● REQUIRED ACTIONS
1: In the article on Andrej Karpathy's LLM Knowledge Bases, which tool does Karpathy use to convert web content to Markdown?
2: According to the article on Andrej Karpathy's LLM Knowledge Bases, what kinds of raw materials go into the raw directory during data ingest? List every kind it names.
3: Carry on writing the article about Andrej Karpathy's LLM Knowledge Bases, starting after its last sentence.

● TEXT FOR ANALYSIS
On April 3, Andrej Karpathy — OpenAI co-founder and former Director of AI at Tesla — posted on X describing how he manages research memory across long-running AI projects. The approach, which he calls LLM Knowledge Bases, skips vector databases entirely. Instead, the LLM itself maintains a growing Markdown wiki: reading raw inputs, compiling structured summaries, creating backlinks between concepts, and running periodic “linting” passes to find inconsistencies or missing connections.
As VentureBeat reported, Karpathy is solving a specific problem: the context-limit reset. Every time an agent session ends or a token limit is hit, the model loses its working understanding of the project. Developers have to re-explain architecture decisions, constraints, and accumulated context. Karpathy’s system keeps that context alive in files — human-readable, auditable, and persistent across sessions.
Why RAG Falls Short for Agents
Standard RAG works by chunking documents into fragments, encoding them as vectors, and retrieving the closest matches at query time. According to News Directory 3’s coverage, Karpathy argues that cosine similarity is a blunt instrument for agents operating over structured knowledge. A vector search retrieves content that sounds similar — but can miss the specific logical relationship or architectural constraint an agent needs to reason correctly. In a large codebase, this means retrieving plausible-looking snippets that don’t reflect the actual system state.
LLM Knowledge Bases sidestep this by making the LLM the author of the knowledge representation, not just a reader of it. The model doesn’t search an index. It reasons over structured text it helped write.
The Three-Stage Architecture
Per the News Directory 3 breakdown and VentureBeat’s analysis, the system runs in three stages:
- Data ingest — Raw materials (papers, repos, articles, notes) go into a
raw/directory. Karpathy uses Obsidian Web Clipper to convert web content to Markdown with locally stored images. - Compilation — The LLM reads the raw directory and writes a structured wiki: summaries, encyclopedia-style articles on key concepts, and explicit backlinks between related ideas.

● GIVEN ENTRIES
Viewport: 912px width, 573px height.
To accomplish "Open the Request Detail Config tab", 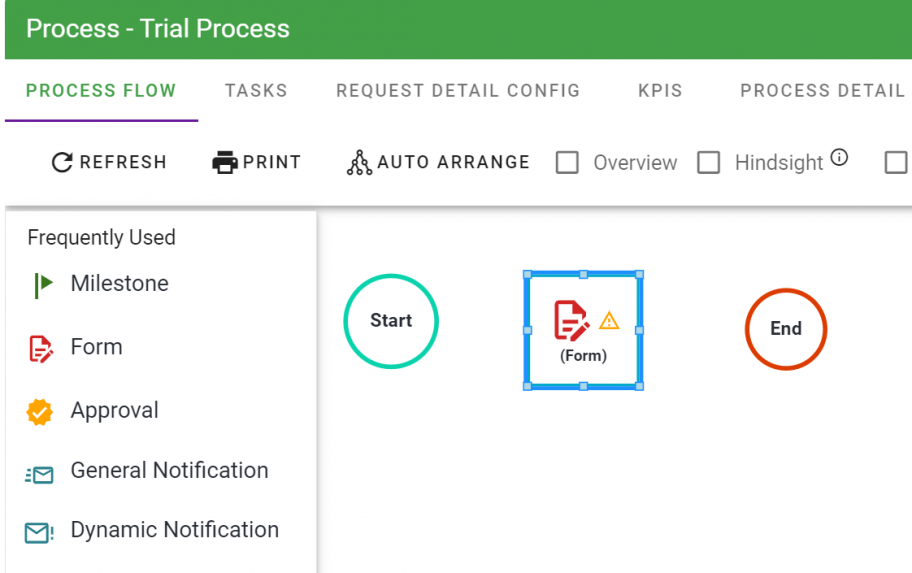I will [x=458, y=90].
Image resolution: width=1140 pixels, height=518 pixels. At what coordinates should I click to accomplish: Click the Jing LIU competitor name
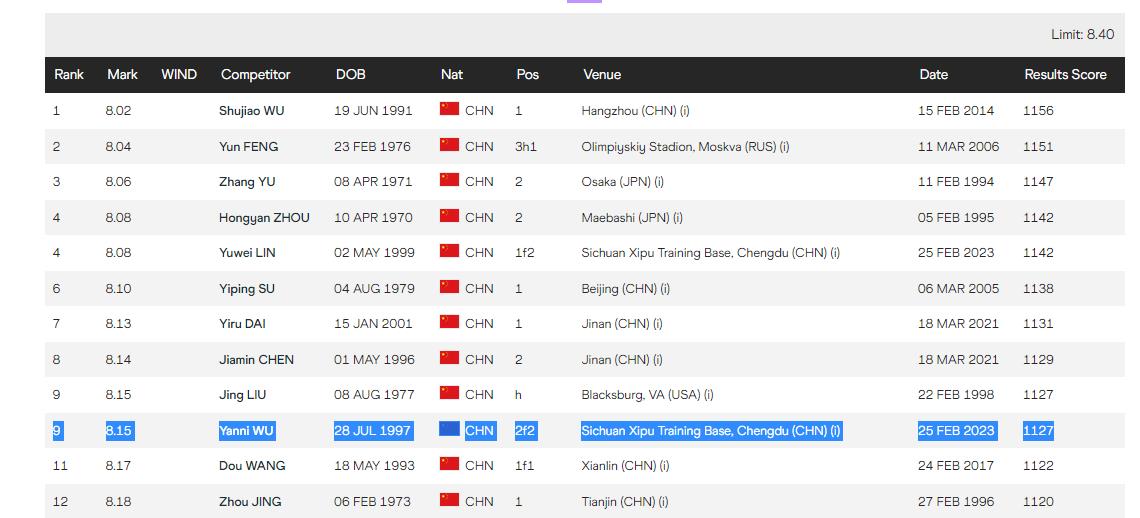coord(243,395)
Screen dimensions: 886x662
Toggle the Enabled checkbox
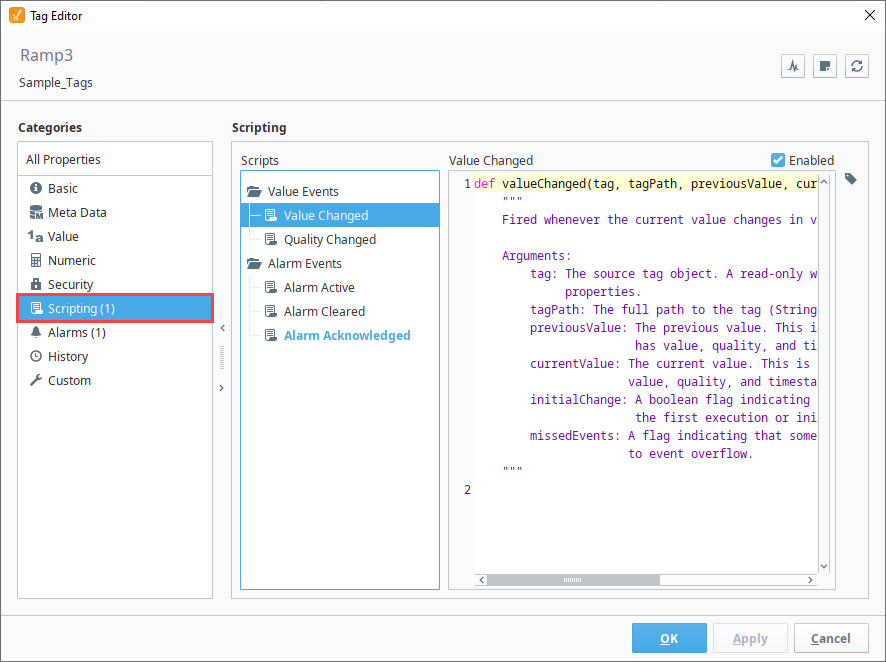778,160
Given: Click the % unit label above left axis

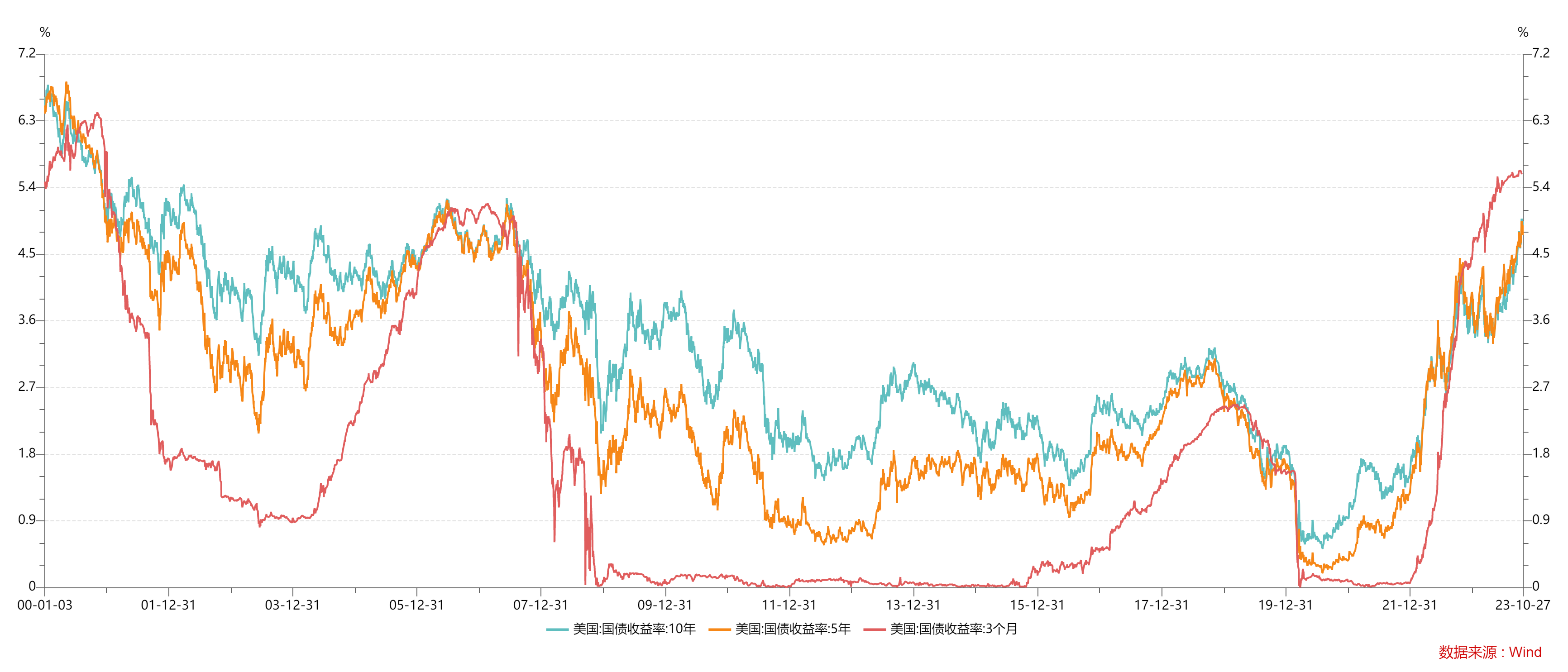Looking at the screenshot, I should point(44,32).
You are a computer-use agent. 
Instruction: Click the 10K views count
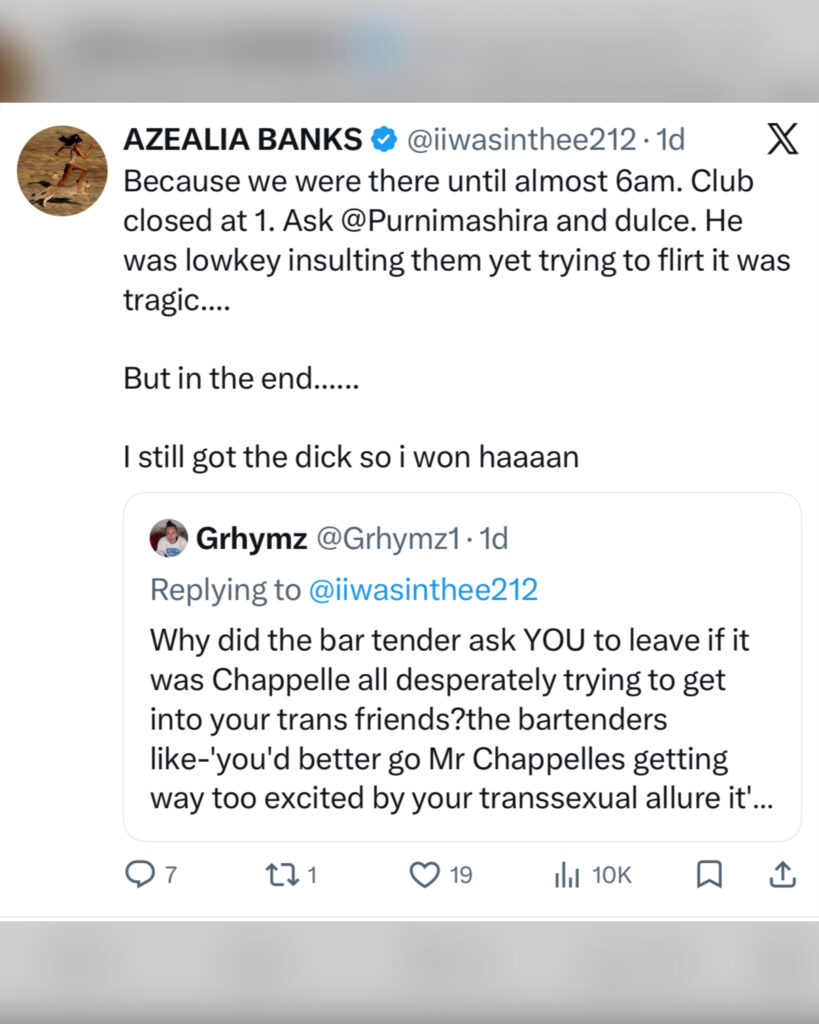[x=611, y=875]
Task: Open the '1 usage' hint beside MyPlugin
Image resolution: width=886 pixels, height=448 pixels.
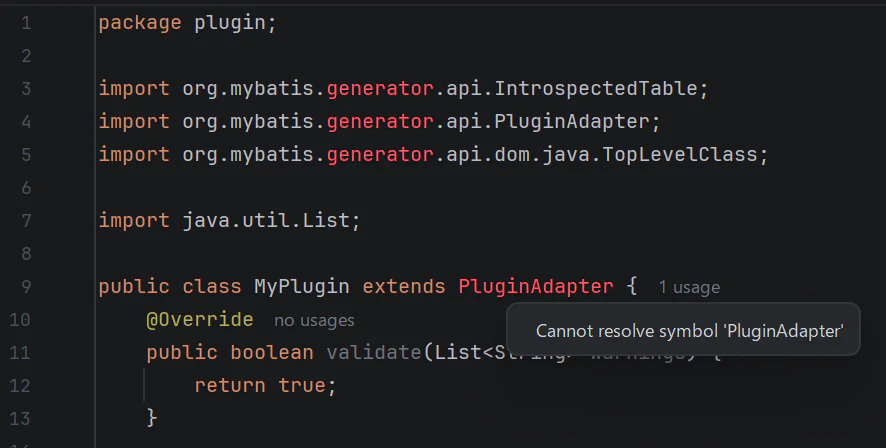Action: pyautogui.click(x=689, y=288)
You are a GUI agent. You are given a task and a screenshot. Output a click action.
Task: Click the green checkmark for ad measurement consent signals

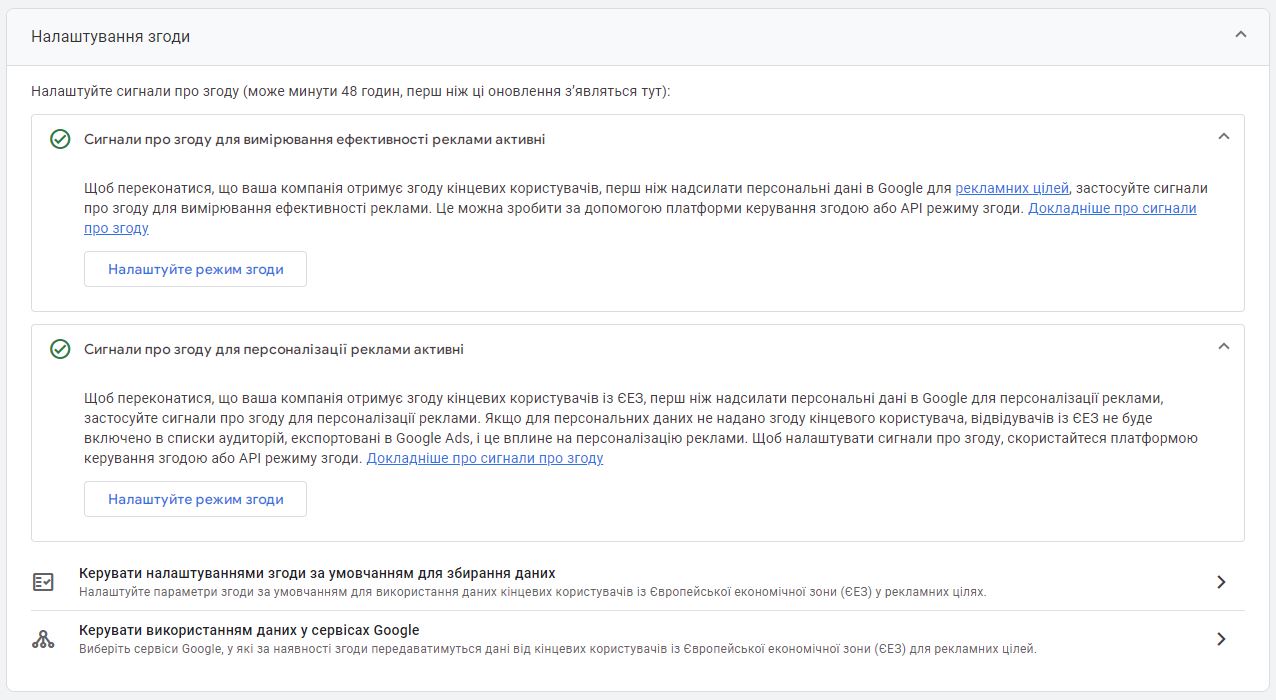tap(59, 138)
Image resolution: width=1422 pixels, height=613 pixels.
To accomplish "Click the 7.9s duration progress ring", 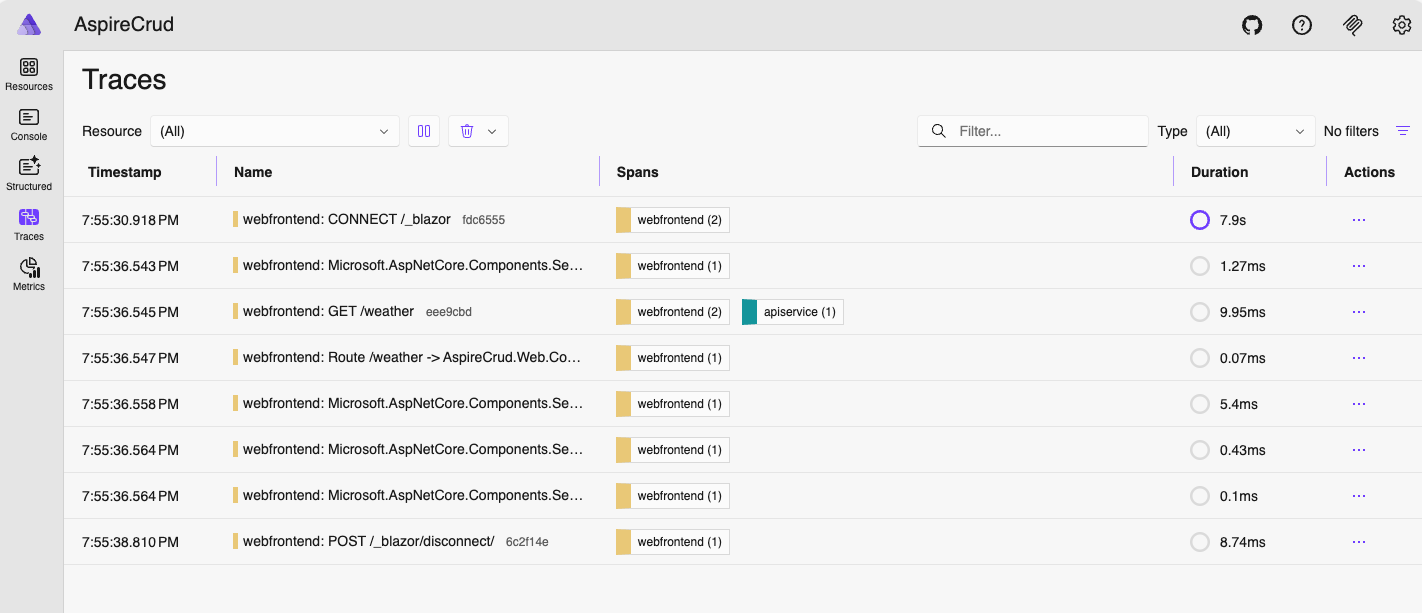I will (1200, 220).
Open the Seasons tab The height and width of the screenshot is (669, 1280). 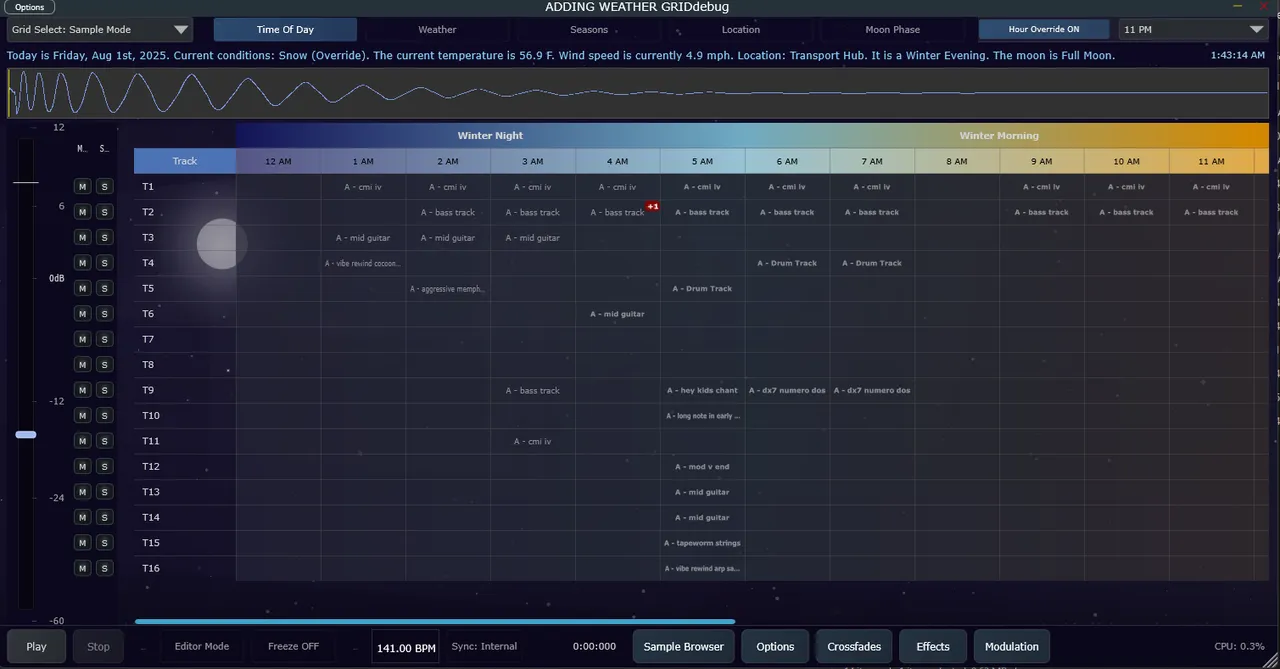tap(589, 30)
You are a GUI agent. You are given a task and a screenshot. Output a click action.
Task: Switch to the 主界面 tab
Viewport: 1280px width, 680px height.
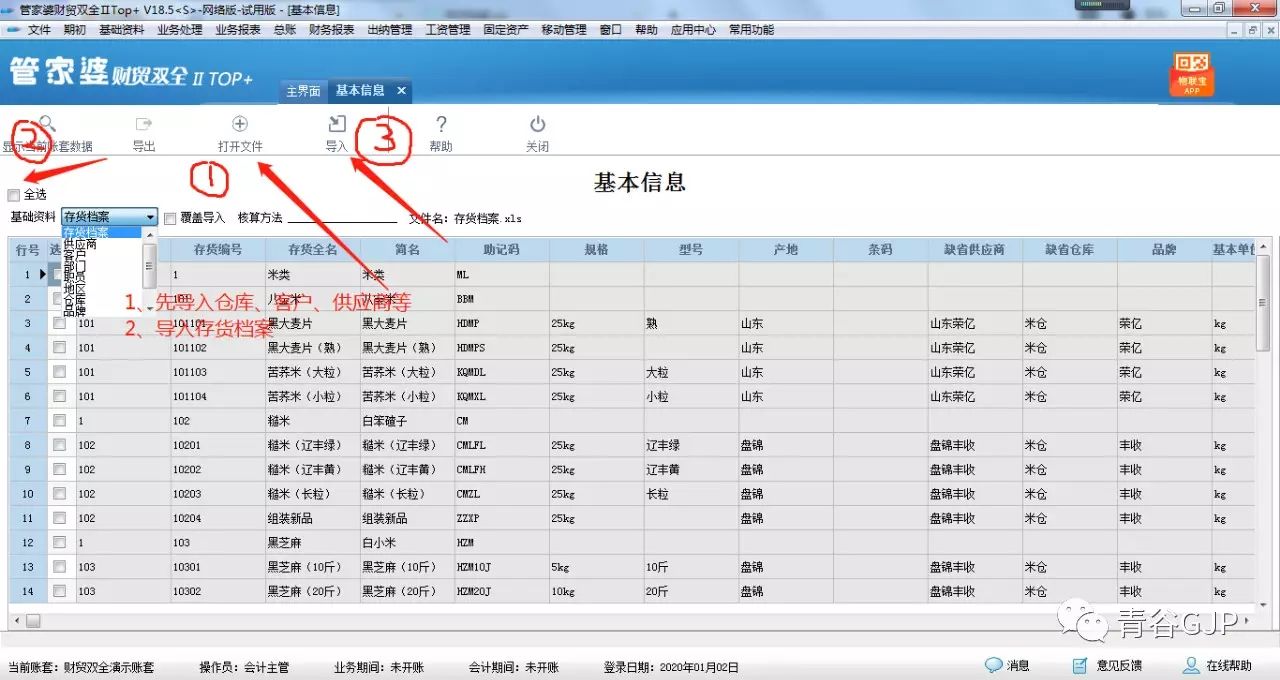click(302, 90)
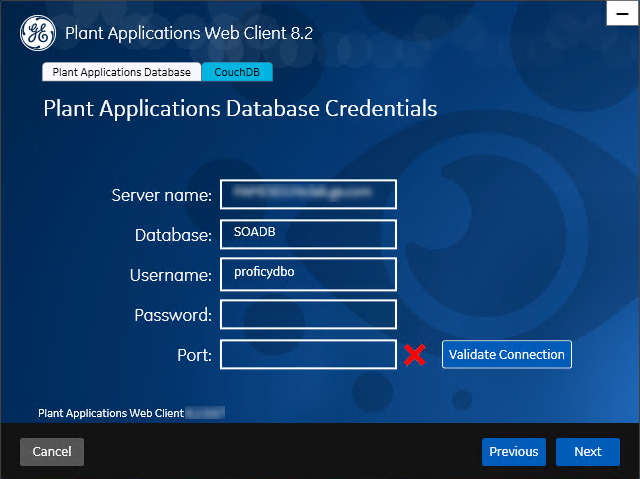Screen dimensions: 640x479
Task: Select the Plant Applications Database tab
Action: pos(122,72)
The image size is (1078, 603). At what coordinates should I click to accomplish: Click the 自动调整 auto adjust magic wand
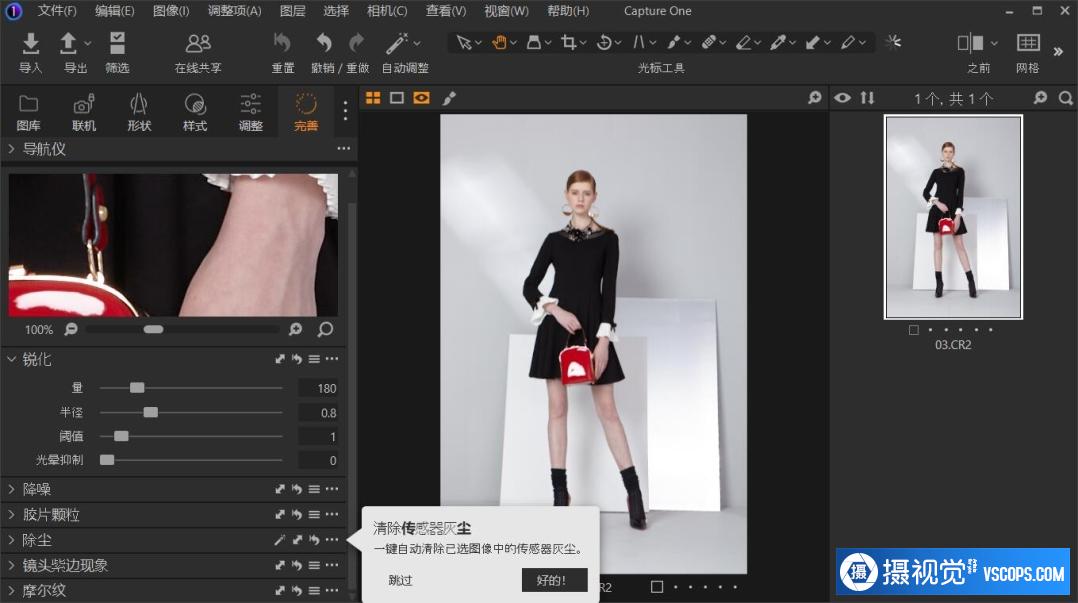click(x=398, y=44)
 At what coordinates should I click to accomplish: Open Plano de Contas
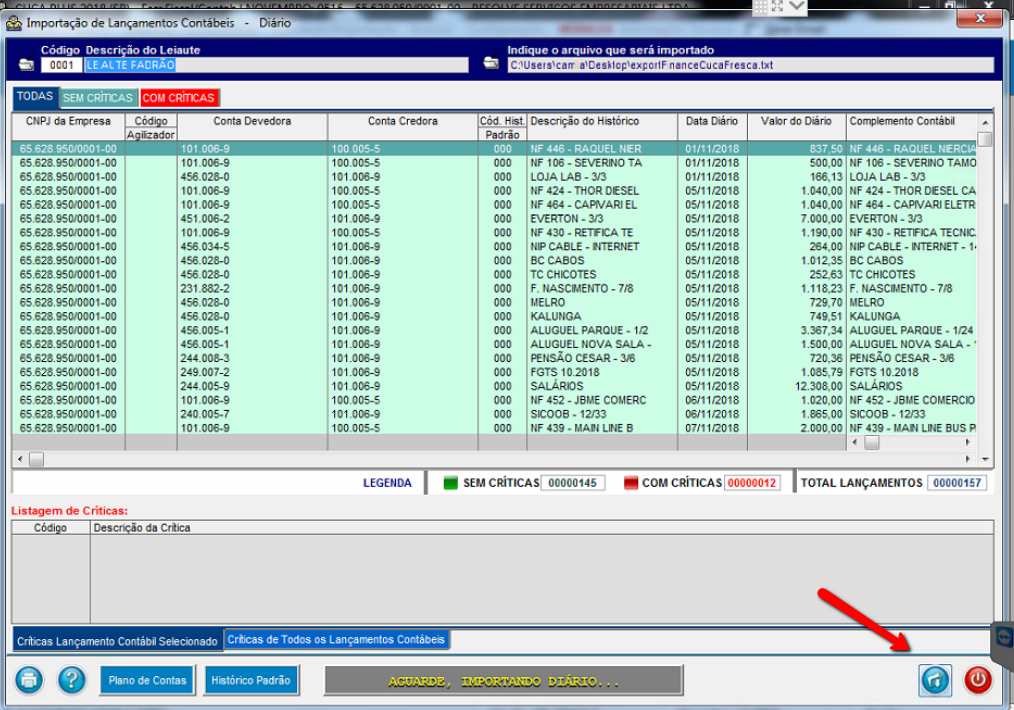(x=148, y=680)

● ACTIVITY ANSWERS
1: Obsidian Web Clipper

2: Papers, repos, articles, and notes.

3:
- Linting — Periodic passes where the LLM scans the wiki for inconsistencies, gaps, and new connections. The knowledge base effectively repairs and extends itself over time.
Every claim the LLM makes can be traced to a specific Markdown file a human can read, edit, or delete. No opaque embedding vectors.
What This Means for Agent Builders
Karpathy describes his current setup as “a hacky collection of scripts.” That’s the entry point. The architectural idea — a persistent, LLM-maintained knowledge layer that outlives individual sessions — is directly applicable to any agent system that accumulates context over days or weeks.
For OpenClaw operators and agent builders, the immediate parallel is agent memory design. Most current approaches either rely on a vector store (with its retrieval limitations) or pass everything through a growing context window (which hits token ceilings fast). Karpathy’s system offers a third path: structured, authored, and self-maintaining. The knowledge base grows alongside the agent’s work and survives session resets without requiring re-initialization.
The builder community on X responded quickly. Developer @himanshustwts published a visual architecture diagram of the system within hours of Karpathy’s post, and a 10-agent “Swarm Knowledge Base” implementation using Hermes for quality validation was shared the same day, according to News Directory 3.